Один Иван с одной женщиной ходил, а она к евоной родственницы ходила. Она посидит и идет домой. Чувствует, он за ней идет, бежит аж. Токо она вбежала в избу, закрыла дверь, он как закричит: «Иришка!» Она его и матить .
Так он и ходил, до сорока дней ходил. И жинке дома покоя не было. Среди детей забиралась спать. Говорит, как от крою глаза, и он стоит. Она стала и дверь зааминивать , и он ясе равно ходил (Новгородская обл., Пестовский район, Малышево, 1986).
9. Покойники могут являться. Одни как следует, другие как кошка покажутся. Как будешь жалеть, плакать, то покажутся. Их матят: «Не ходи ко мне, чего ты ходишь!» Если женка или матка все жалеют, то они ходют. Женщина плачет о муже, он и явится. Тут к одной, к Настасье, ходил. Ездил вместе с ней за дровами. Нарубит, на сани складет, привезет и во дворе все сделает. Свёкор подслушал: «Ты с кем разговариваешь?» «То Федор пришел». Всякое подкладывали, чтобы не ходил, а он каждый день показывался. Остатный раз пришел, крест с нее рвал. Если бы не свёкор, задавил бы.

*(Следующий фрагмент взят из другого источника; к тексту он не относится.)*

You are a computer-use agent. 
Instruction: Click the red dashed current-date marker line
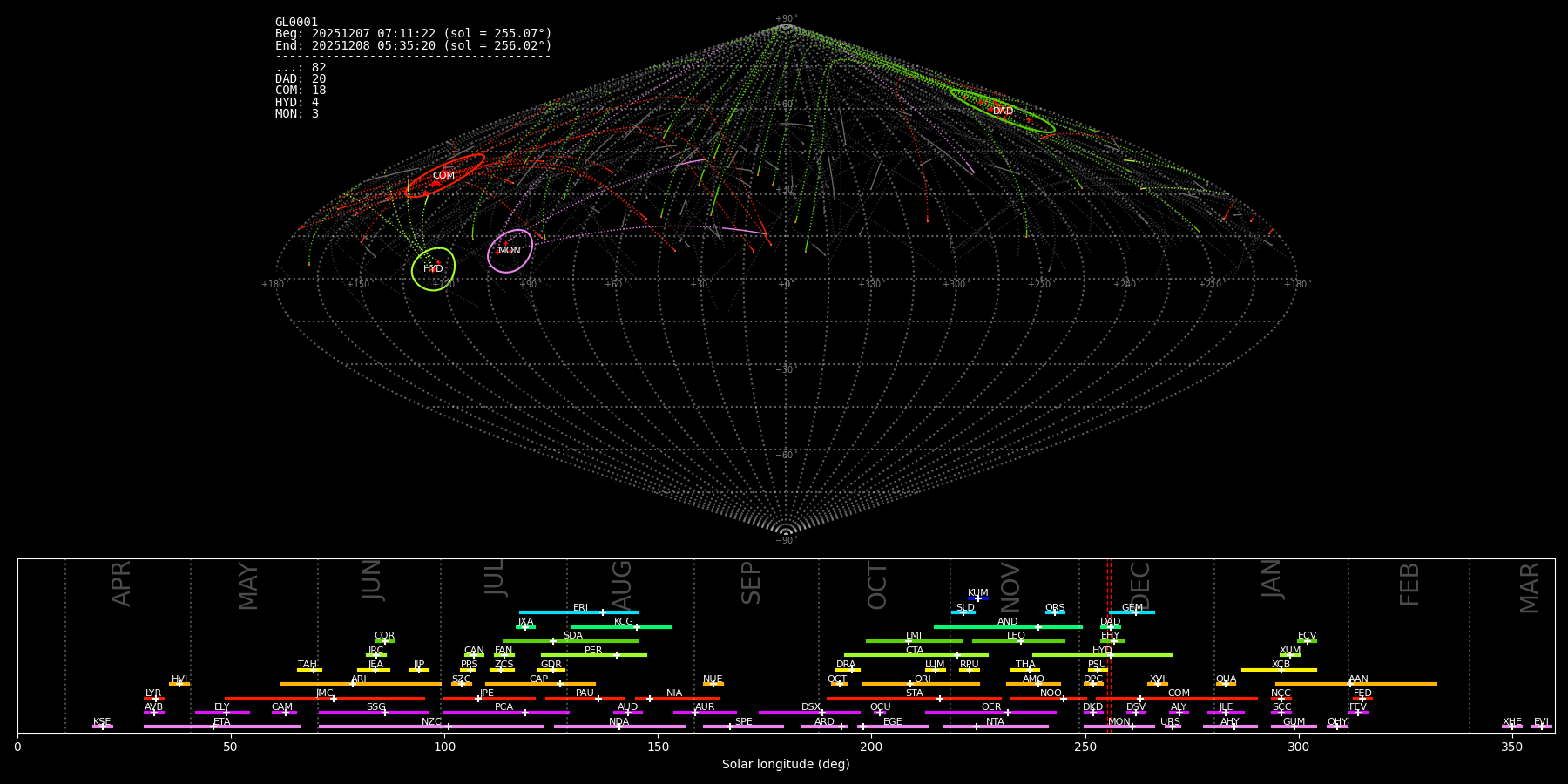coord(1109,645)
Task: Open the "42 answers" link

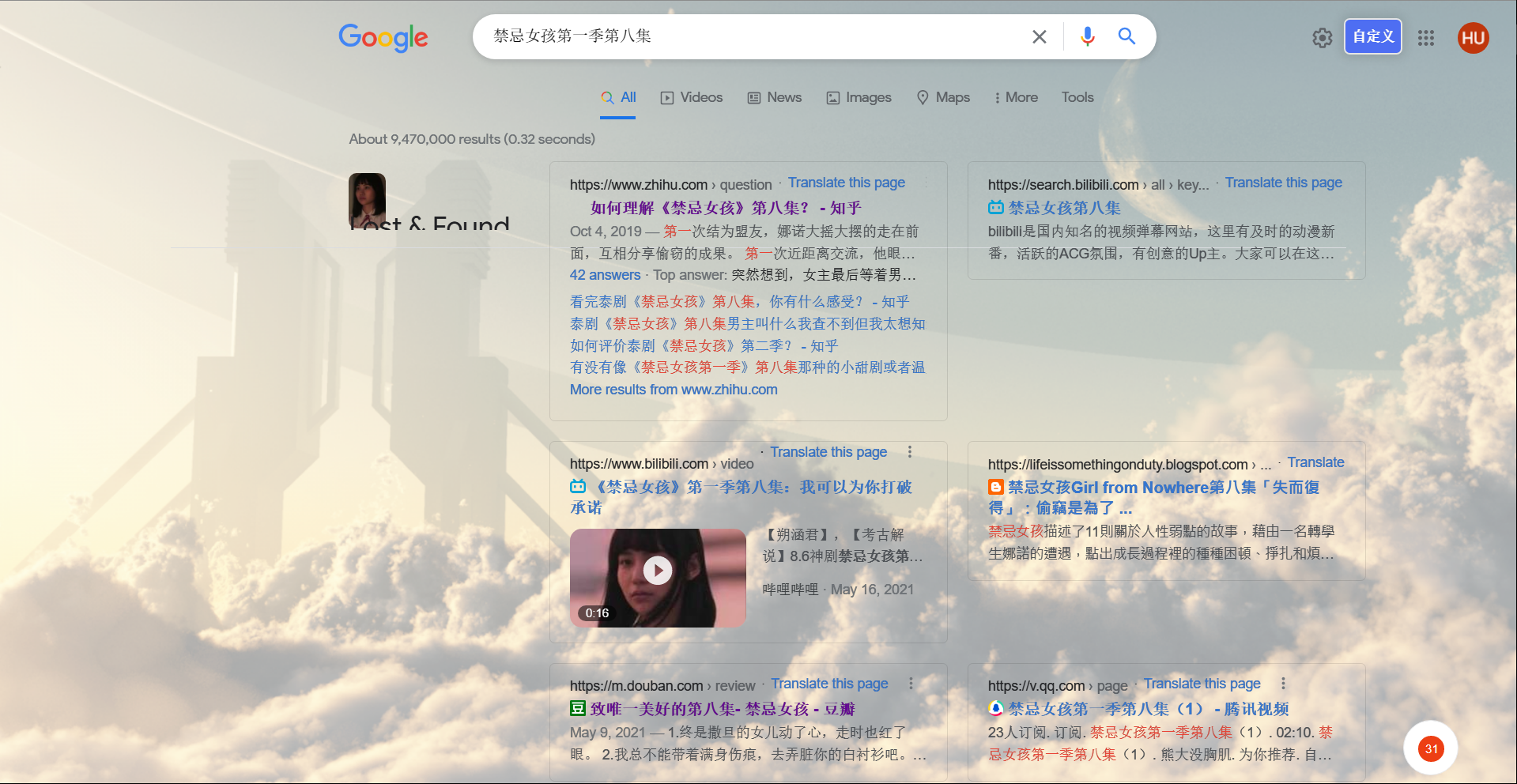Action: point(605,275)
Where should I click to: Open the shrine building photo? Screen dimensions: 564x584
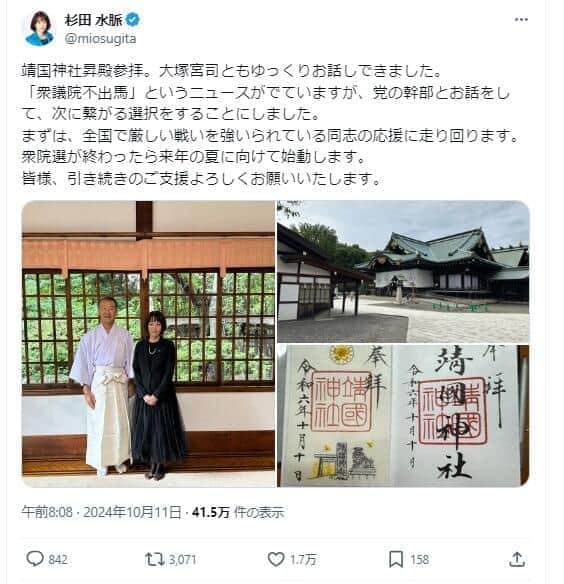(403, 272)
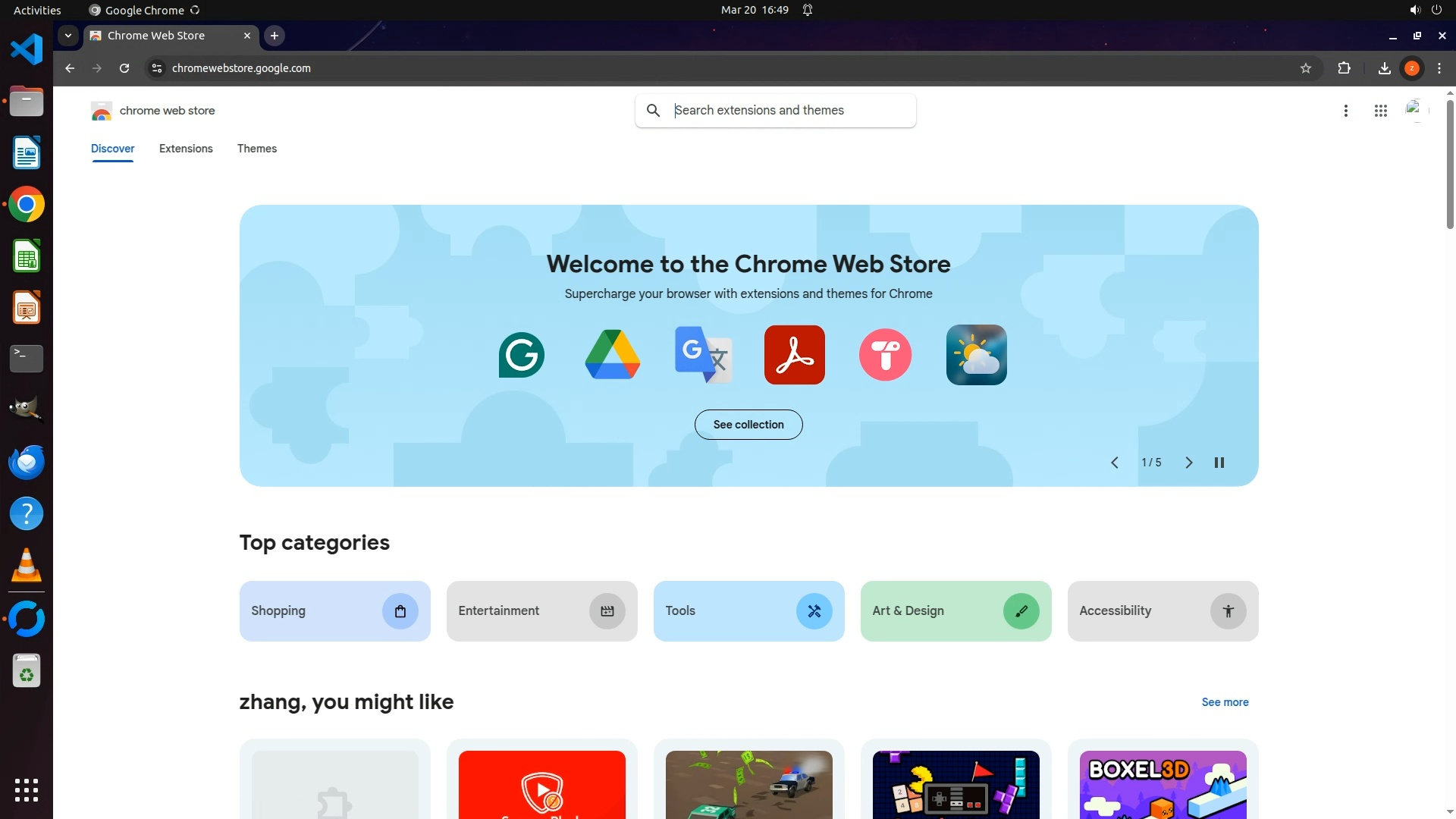Go to previous banner slide
The image size is (1456, 819).
(x=1114, y=463)
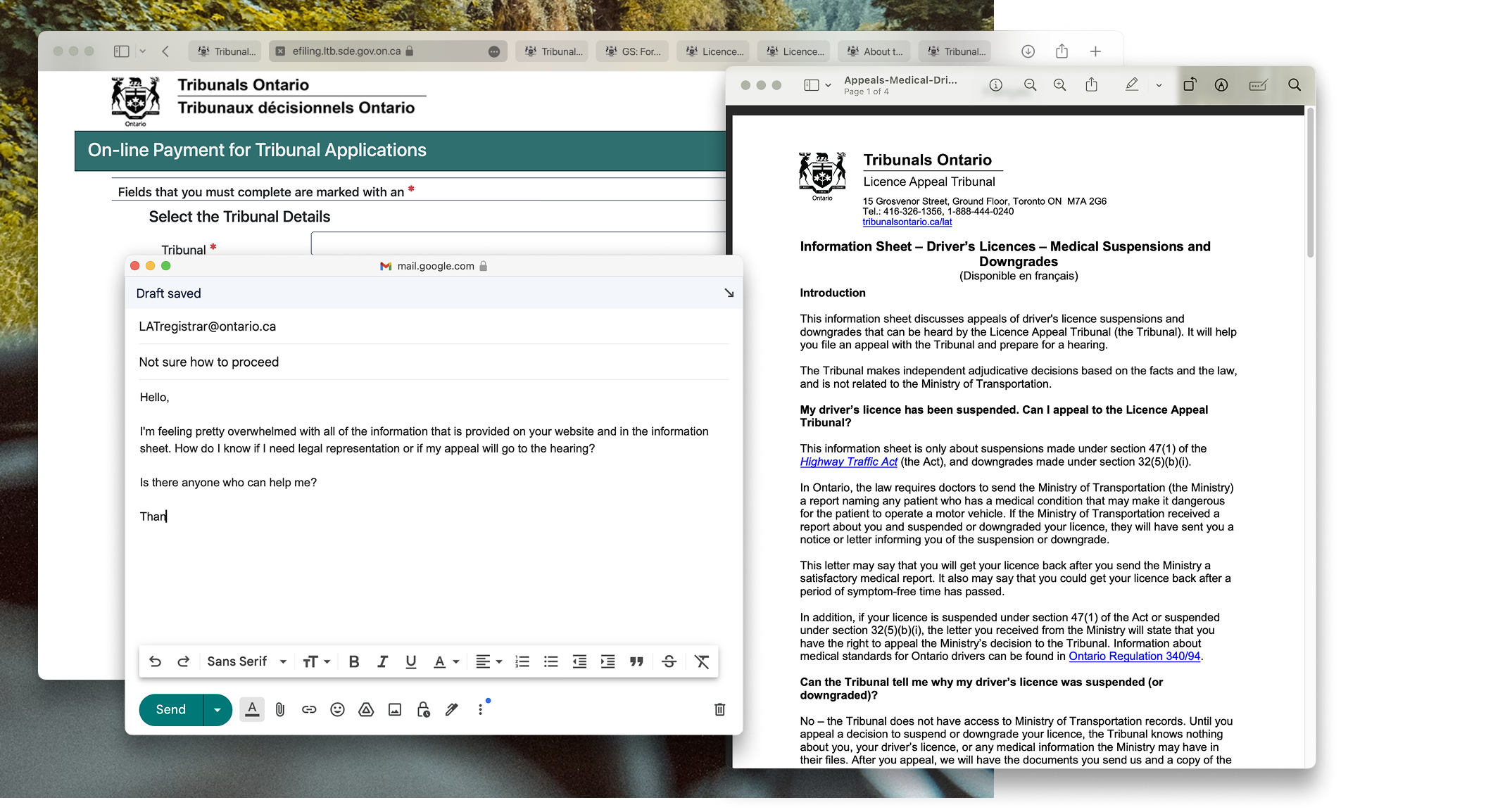1505x812 pixels.
Task: Open the Send button dropdown arrow
Action: [x=217, y=709]
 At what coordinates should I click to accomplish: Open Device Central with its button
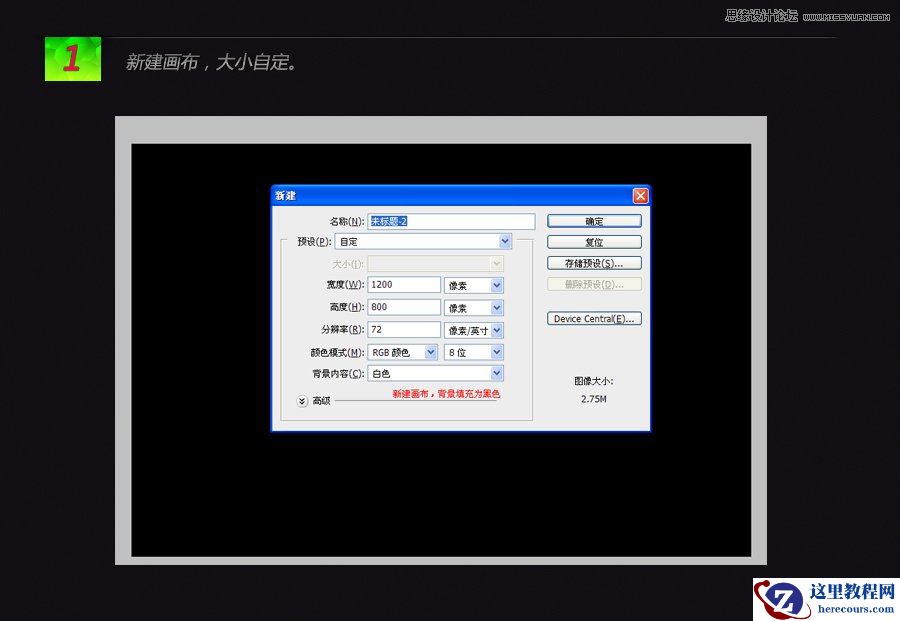click(594, 318)
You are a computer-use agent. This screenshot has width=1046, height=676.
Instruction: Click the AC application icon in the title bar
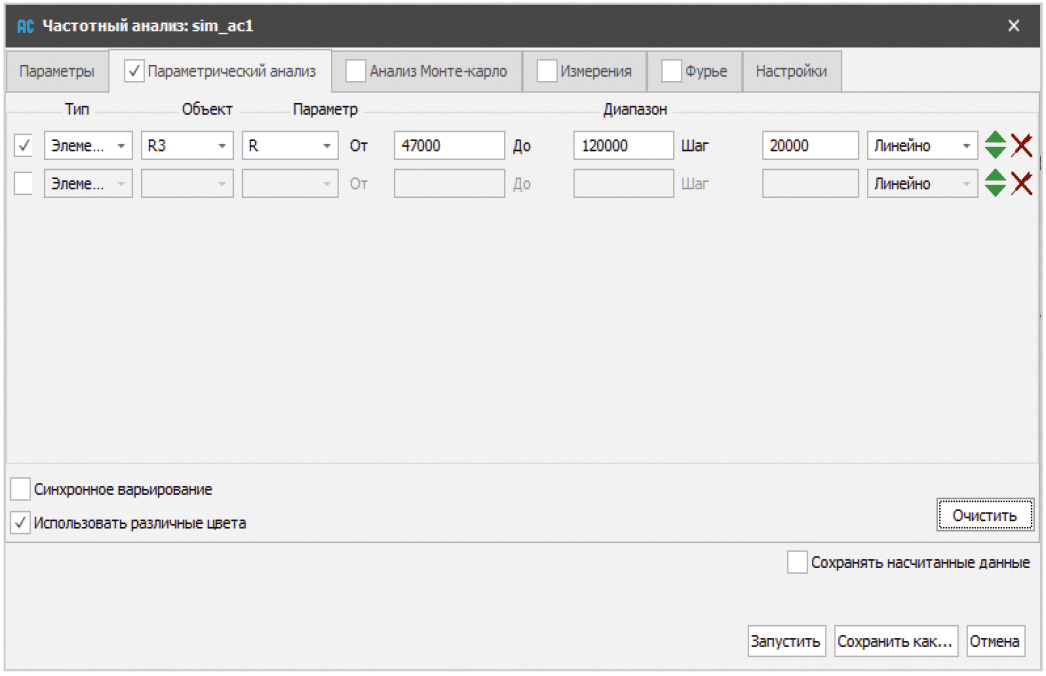tap(26, 26)
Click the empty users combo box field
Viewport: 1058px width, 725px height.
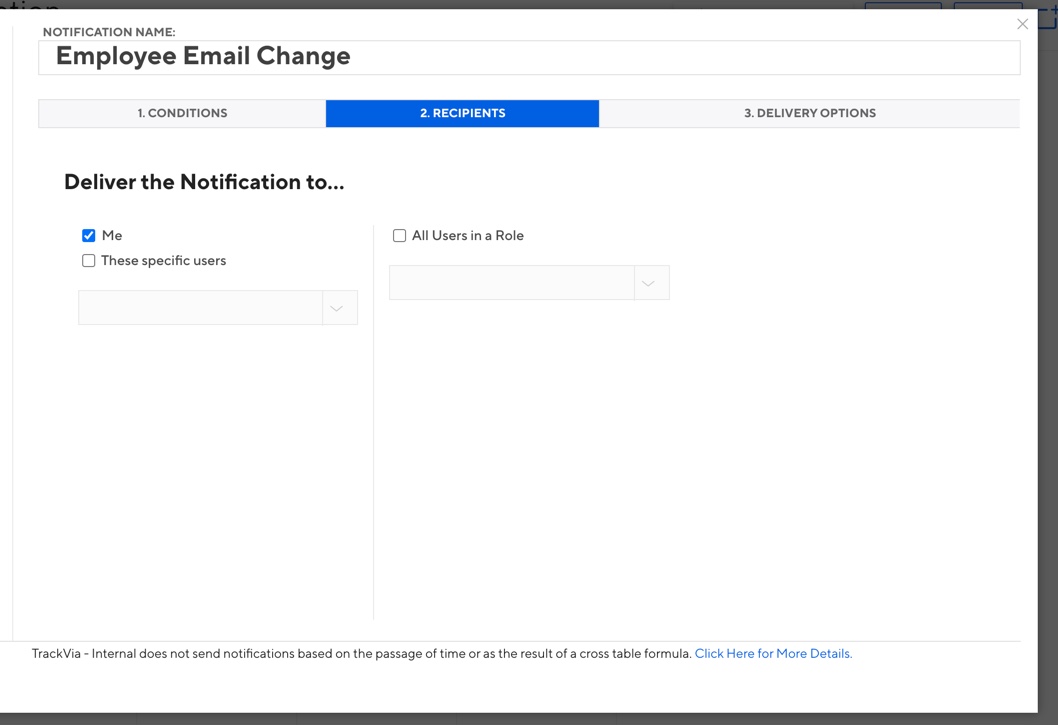tap(198, 307)
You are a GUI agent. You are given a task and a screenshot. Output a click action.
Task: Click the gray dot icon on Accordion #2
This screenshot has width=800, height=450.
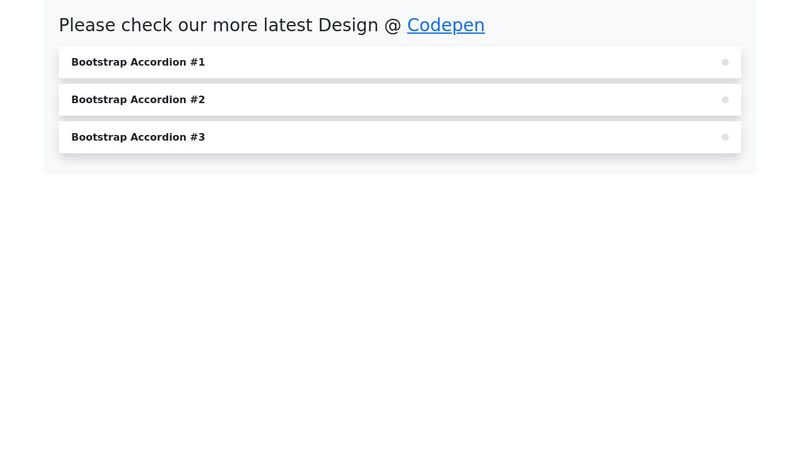click(725, 100)
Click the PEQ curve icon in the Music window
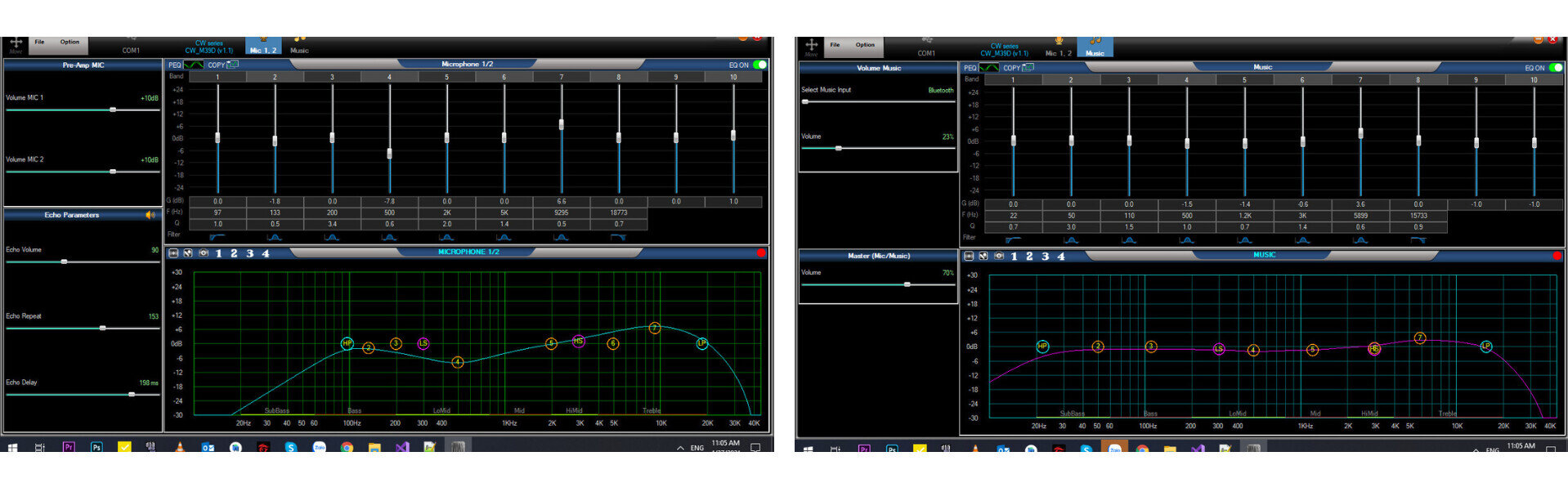Viewport: 1568px width, 492px height. coord(989,68)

Ходил до сорочинки . Они хотят ведь с собой увести, им ведь жалко, что остались, тоже ведь хочется.
Бросали дверестяной камень, тот, который кидать в печи. Возьмешь камень, да как фурыкнешь. Это тоже, чтоб не ходили (Новгородская обл., Пестовский район, Пестово, 1986).
10. У нас-от брат был, старше меня. А ране теплили риги, хлеб сушили. Тяте не захотелось ночью ити, он и говорит: «Егорушка, сходи в овин, положи дров». А овин был за деревней. А в деревне была только помершая старуха. Брат пошел в ригу, в яму накласть дров. Он влез, а бабка померлая сидит у печки в голубом платье. Это ее мертвая одежа, ее в ней хоронили. Сидит там, где каменьем проложены стены. Брат потом говорил: «Я так и умлел! Не знаю, как и выскочил». Выскочил, домой прибежал, дома говорит: «Боле не пойду туда ночью». Тогда тятя сам пошел, с парнишками, побоялся один.
Потом этого брата зарезали. А мама все по нем ревела. Раз утром мама говорит: «Садитесь завтрекать, а я пойду теленка поить». Мы только сели за стол, глядим, мама бежит с ревом домой. Тятенька выскочил: «Что такое?» А она и говорит: «Пойдем, там Егорушка стоит, у песту, во хлеве, в бурдовой фланелевой толстовке, в хлеве у яслей». Прибежали, а его-то и нету. А мама и жалеет: «Дура-то я! Мне бы подойти, погладить, поговорить». А старухи ей говорят: «Ты бы не его погладила, а ясли». Он днем показавши, утром (Новгородская обл., Пестовский район, Охона, 1986).
11. На беседы девчата собирались. Свезем по возу дров, по мере сил картошки. Однажды у меня беседа далеко была. Иду, а тут была старушка померши, а я не знала. Я иду, впереди дорога от ейного дома. Смотрю, она так и несется. А потом говорят, она вечером померла. И в тот же вечер мой брат, иду, мол говорит, тебя нет, иду и думаю, как плохо итти. Смотрю лошадь вороная, сидит в тулупе мужчина: «Садись, довезу». Я говорю: «Что ты, господи, привязался». Его и следа нет.